HOMILIA NO XXIII DOMINGO DO TEMPO COMUM – ANO A

Louvado seja Nosso Senhor Jesus Cristo!

Meus irmãos e minhas irmãs,

a Palavra de Deus deste domingo nos ensina uma coisa muito concreta: quem ama de verdade não é indiferente ao irmão.

Na primeira leitura, Deus diz ao profeta Ezequiel: “Eu te estabeleci como sentinela.” A sentinela é aquela que vigia, percebe o perigo e avisa. Portanto, diante do irmão que está se perdendo, o cristão não pode simplesmente dizer: “O problema é dele”. Somos responsáveis uns pelos outros.

Mas aqui existe um cuidado muito importante.

Jesus não nos autoriza a julgar, humilhar ou expor ninguém. No Evangelho, Ele ensina: “Se o teu irmão pecar contra ti, vai corrigi-lo, mas em particular, a sós contigo.”

Que sabedoria!

Antes de contar para os outros, fale com o irmão. Antes de condenar, escute. Antes de espalhar, procure reconciliar.

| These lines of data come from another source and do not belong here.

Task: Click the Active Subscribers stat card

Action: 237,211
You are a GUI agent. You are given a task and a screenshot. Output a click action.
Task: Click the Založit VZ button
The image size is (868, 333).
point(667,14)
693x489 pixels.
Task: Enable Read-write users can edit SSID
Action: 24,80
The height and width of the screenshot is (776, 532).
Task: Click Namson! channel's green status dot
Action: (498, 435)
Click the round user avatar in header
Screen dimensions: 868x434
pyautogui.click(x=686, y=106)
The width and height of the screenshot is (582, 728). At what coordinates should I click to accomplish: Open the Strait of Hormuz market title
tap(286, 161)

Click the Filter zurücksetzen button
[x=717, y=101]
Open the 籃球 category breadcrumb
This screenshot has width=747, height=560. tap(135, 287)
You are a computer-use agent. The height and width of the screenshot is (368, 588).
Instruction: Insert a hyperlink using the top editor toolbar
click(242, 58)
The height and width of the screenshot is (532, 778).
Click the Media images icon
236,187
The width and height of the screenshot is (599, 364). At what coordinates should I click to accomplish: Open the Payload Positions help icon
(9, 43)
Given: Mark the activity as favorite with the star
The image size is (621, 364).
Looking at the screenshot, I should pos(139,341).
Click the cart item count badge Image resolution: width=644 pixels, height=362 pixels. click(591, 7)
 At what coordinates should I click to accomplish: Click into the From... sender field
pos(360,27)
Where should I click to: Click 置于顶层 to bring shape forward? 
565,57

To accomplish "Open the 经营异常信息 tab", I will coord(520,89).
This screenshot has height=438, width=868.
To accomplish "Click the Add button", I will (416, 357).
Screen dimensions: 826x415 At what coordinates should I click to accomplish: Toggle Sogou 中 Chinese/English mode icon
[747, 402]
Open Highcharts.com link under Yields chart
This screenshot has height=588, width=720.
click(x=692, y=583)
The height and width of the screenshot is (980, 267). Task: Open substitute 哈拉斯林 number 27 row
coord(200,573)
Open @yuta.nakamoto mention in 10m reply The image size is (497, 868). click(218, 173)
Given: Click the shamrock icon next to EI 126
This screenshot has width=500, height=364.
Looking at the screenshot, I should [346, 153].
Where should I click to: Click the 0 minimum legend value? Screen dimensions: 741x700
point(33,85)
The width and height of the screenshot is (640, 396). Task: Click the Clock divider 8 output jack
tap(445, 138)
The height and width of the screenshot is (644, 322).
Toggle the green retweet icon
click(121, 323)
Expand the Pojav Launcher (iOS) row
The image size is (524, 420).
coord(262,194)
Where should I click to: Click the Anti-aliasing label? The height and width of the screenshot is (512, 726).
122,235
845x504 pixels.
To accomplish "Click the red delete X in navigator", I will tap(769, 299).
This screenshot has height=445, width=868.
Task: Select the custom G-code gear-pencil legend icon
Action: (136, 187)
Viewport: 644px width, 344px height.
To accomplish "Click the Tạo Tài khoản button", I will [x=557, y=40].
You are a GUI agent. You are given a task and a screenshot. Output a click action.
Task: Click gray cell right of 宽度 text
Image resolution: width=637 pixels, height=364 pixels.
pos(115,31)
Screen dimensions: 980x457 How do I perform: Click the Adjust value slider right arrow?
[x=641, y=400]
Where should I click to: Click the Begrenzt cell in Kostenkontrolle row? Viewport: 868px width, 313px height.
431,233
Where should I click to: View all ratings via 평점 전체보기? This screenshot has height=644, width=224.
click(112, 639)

Talvez esta seja uma Palavra especialmente necessária para nós hoje. Quantos sofrimentos começam porque aquilo que deveria ser uma conversa entre duas pessoas transforma-se rapidamente em comentário, julgamento, grupo de mensagens, fofoca e divisão.

Jesus propõe exatamente o contrário: discrição, diálogo, paciência e misericórdia.

E São Paulo nos oferece a chave de toda a liturgia: “Não fiqueis devendo nada a ninguém, a não ser o amor mútuo.”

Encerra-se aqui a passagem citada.